By Steve Agbota
The National President, National Council of Managing Directors of Licensed Customs Agents (NCMDLCA), Lucky Amiwero, has said that the new draft bill proposed for the Nigeria Customs Service (NCS) is against global best practice.
Amiwero, who stated this in his 163 pages paper submitted to the House Committee of Customs and Excise on the bill to repeal the Customs and Excise Management Act (CEMA) and made available to Daily Sun, said that Customs cannot be autonomous.
According to him, the bill is designed and personalised for the management of the NCS based on the total removal of the power of the President, ministers and the overriding powers over other Federal Government agencies.
Globally, he said the title of the act is structured by the content based on the application of international convention, which is mostly titled as follows: Customs Act, Trade Act, Customs and Excise Act, Customs Management Act, Customs and Excise Management Act.

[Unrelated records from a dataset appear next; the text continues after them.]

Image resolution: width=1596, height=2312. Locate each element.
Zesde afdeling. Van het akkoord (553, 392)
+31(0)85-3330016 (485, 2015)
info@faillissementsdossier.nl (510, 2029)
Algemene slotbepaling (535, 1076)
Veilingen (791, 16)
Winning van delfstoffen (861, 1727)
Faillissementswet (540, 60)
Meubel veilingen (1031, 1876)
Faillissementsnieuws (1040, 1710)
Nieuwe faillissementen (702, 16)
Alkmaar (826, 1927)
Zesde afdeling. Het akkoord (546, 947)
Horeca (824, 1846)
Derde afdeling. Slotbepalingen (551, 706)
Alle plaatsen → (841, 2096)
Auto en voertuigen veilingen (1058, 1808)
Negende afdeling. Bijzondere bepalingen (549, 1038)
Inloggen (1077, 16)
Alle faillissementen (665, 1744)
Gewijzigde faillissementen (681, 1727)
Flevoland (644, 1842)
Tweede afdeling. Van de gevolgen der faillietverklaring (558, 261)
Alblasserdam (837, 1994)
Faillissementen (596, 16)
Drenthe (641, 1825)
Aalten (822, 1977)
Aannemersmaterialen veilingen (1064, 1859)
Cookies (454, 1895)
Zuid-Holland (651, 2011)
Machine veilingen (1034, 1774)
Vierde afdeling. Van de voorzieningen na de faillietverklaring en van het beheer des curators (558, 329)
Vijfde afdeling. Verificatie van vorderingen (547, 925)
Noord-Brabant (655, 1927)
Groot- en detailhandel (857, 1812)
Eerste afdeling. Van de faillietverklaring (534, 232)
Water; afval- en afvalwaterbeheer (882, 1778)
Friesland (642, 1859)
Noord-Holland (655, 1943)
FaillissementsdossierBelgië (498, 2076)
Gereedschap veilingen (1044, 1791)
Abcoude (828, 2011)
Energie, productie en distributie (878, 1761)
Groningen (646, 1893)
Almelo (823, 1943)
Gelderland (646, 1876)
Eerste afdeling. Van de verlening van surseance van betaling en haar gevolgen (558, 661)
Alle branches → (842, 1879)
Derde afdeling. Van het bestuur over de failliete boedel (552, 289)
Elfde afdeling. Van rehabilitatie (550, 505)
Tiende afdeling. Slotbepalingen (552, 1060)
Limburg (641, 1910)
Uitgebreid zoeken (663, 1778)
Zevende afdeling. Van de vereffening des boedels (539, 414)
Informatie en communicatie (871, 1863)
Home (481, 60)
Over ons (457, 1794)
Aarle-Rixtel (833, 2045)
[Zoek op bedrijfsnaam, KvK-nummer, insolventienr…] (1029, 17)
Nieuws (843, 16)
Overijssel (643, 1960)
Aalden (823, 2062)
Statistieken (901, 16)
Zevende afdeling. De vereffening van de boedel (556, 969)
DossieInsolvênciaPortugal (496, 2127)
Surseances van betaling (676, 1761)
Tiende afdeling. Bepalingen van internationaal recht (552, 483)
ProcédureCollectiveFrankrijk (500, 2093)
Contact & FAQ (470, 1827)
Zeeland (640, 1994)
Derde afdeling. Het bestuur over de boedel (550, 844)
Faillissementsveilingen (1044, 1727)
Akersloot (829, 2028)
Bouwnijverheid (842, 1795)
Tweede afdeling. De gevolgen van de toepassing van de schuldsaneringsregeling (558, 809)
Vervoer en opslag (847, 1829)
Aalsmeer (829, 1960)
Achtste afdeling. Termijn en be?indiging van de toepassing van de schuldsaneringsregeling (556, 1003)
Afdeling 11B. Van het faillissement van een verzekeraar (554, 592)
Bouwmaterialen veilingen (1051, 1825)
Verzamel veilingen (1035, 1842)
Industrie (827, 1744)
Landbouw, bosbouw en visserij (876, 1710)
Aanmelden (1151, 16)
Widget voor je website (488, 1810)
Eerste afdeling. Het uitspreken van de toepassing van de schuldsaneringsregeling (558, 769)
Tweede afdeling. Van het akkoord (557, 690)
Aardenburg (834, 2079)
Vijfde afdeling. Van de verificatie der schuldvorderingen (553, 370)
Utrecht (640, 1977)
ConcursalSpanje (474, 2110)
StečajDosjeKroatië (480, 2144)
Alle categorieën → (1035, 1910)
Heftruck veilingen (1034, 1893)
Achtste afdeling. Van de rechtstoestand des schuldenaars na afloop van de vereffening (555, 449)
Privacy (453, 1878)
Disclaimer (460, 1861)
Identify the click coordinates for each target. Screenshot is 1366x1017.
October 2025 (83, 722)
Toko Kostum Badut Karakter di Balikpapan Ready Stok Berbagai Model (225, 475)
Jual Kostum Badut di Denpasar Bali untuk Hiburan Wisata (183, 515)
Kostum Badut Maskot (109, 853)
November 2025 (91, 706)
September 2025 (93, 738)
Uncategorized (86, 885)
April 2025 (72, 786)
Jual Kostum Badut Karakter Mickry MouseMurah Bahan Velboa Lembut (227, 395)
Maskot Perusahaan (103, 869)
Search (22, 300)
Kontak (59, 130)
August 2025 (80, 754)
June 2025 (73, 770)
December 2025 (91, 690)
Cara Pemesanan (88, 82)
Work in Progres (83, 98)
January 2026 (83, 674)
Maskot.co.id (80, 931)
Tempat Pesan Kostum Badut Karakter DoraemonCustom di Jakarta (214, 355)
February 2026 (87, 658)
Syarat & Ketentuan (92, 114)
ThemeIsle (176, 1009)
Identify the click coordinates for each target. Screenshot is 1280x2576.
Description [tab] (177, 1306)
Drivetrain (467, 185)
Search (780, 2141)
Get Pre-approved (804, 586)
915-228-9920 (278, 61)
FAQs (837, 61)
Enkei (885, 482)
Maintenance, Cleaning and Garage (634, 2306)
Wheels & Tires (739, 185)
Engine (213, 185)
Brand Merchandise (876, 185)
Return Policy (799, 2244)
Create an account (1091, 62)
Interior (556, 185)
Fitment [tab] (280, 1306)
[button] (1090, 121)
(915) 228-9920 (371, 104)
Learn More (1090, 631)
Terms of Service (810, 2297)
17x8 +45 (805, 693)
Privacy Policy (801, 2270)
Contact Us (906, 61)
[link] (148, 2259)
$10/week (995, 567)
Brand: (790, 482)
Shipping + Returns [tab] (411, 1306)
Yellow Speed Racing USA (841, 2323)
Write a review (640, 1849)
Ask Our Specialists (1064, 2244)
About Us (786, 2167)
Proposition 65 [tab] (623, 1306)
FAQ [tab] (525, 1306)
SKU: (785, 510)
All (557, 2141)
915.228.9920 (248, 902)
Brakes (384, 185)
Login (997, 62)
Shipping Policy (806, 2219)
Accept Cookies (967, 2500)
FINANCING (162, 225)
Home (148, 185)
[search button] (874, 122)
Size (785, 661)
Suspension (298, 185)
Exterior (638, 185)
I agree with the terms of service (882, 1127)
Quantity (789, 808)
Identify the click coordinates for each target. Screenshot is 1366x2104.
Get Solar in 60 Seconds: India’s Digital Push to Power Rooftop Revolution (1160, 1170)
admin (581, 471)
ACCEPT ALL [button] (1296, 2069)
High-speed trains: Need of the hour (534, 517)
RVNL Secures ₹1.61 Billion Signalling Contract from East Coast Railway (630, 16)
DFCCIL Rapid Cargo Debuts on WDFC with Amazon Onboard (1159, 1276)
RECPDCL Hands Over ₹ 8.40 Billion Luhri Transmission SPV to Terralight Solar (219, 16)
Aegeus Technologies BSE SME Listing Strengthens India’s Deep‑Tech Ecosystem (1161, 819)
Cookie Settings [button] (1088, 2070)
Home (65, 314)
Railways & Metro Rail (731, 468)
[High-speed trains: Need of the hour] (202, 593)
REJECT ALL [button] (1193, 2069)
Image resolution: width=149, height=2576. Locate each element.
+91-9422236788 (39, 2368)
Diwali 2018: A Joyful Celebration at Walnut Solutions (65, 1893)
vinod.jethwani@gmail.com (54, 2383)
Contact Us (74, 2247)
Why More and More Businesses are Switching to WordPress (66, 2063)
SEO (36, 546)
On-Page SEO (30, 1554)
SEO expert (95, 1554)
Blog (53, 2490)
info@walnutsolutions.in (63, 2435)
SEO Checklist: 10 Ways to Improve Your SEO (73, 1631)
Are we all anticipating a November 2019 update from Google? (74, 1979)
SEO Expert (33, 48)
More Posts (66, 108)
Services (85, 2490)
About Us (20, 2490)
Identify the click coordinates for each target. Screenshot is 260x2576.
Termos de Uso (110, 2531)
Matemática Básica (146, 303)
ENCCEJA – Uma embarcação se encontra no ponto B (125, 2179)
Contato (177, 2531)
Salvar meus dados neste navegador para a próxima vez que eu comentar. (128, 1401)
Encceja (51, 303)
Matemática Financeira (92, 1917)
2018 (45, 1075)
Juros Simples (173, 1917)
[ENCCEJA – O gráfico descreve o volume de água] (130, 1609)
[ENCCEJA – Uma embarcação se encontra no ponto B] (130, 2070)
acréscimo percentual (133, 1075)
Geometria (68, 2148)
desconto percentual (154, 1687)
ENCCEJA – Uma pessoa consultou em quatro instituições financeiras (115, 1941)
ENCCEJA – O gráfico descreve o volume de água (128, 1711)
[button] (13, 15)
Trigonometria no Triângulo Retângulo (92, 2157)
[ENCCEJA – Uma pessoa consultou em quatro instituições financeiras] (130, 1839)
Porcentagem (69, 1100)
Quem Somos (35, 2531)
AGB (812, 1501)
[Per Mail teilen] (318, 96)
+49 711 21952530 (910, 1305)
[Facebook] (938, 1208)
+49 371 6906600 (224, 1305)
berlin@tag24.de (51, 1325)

Speaking on the Customs and Excise in the Act, he explained that Customs globally stands for import-export in the Act and anything that has to do with importation and exportation, while the excise in the Act stands for manufacturing and the process of collection of excise duty.
On the Management in the Act, he hinted that the management in the act stands for the structure of management and organisation as indicated in the current Customs and Excise Management Act.
“Customs and Excise Management Act C45 of 2004 established and managed by the following structures: President has power for declaration, designation, proclamation and initiation of policies, then Minister is for regulation of policies while Nigeria Customs Service board is for direction of policies and Nigeria Customs Service is for implementation of policies.
“The removal of the President and Minister power to initiate and regulate policy on trade and fiscal policy would constitute serious setbacks to the economy on our multilateral and bilateral trade agreement, especially to our trading partners, which would have far reaching security and Economic implications to the nation,” he added. He said the exclusion in the bill, of the power of the President and Minister, would eventually conferred authority on the Comptroller-General of the Customs Service to approve Import, Export, Excise Duties and the formulation of Trade and Fiscal policy direction.
He said the conflict in the bill with the function of Central Bank of Nigeria (CBN) as the receiver of money on behalf of Federal Government would create serious setback to the Federal Government on revenue control and management.
“The conflict in the bill with the Ministry of Trade and Finance on Trade and Fiscal Policy Formulation and Regulation, will constitute setback to the economy that would not be directed by either the President or Minister,” he stated.